+++ INPUT +++

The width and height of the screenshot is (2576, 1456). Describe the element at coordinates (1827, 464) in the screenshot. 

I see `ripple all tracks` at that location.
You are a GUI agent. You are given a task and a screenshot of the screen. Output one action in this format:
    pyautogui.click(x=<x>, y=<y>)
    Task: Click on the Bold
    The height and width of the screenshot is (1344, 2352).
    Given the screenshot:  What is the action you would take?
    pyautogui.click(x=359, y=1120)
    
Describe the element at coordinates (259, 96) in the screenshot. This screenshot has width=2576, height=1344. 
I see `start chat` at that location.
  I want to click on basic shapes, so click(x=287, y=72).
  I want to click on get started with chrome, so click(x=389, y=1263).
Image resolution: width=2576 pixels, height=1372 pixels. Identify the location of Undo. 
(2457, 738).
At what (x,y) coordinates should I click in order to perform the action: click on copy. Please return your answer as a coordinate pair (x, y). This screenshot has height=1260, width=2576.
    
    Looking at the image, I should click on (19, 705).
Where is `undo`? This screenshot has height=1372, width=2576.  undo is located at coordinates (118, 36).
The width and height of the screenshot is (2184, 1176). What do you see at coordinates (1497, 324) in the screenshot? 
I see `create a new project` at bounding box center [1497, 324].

+++

### EXERCISE OBJECTIVE
Copy all the material above, line for line, without changing anything.

### REPLY TO THE TASK
The width and height of the screenshot is (2576, 1456). Describe the element at coordinates (1827, 464) in the screenshot. 

I see `ripple all tracks` at that location.
You are a GUI agent. You are given a task and a screenshot of the screen. Output one action in this format:
    pyautogui.click(x=<x>, y=<y>)
    Task: Click on the Bold
    The height and width of the screenshot is (1344, 2352).
    Given the screenshot:  What is the action you would take?
    pyautogui.click(x=359, y=1120)
    
Describe the element at coordinates (259, 96) in the screenshot. This screenshot has width=2576, height=1344. 
I see `start chat` at that location.
  I want to click on basic shapes, so click(x=287, y=72).
  I want to click on get started with chrome, so click(x=389, y=1263).
Image resolution: width=2576 pixels, height=1372 pixels. Identify the location of Undo. 
(2457, 738).
At what (x,y) coordinates should I click in order to perform the action: click on copy. Please return your answer as a coordinate pair (x, y). This screenshot has height=1260, width=2576.
    
    Looking at the image, I should click on (19, 705).
Where is `undo`? This screenshot has height=1372, width=2576.  undo is located at coordinates (118, 36).
The width and height of the screenshot is (2184, 1176). What do you see at coordinates (1497, 324) in the screenshot? 
I see `create a new project` at bounding box center [1497, 324].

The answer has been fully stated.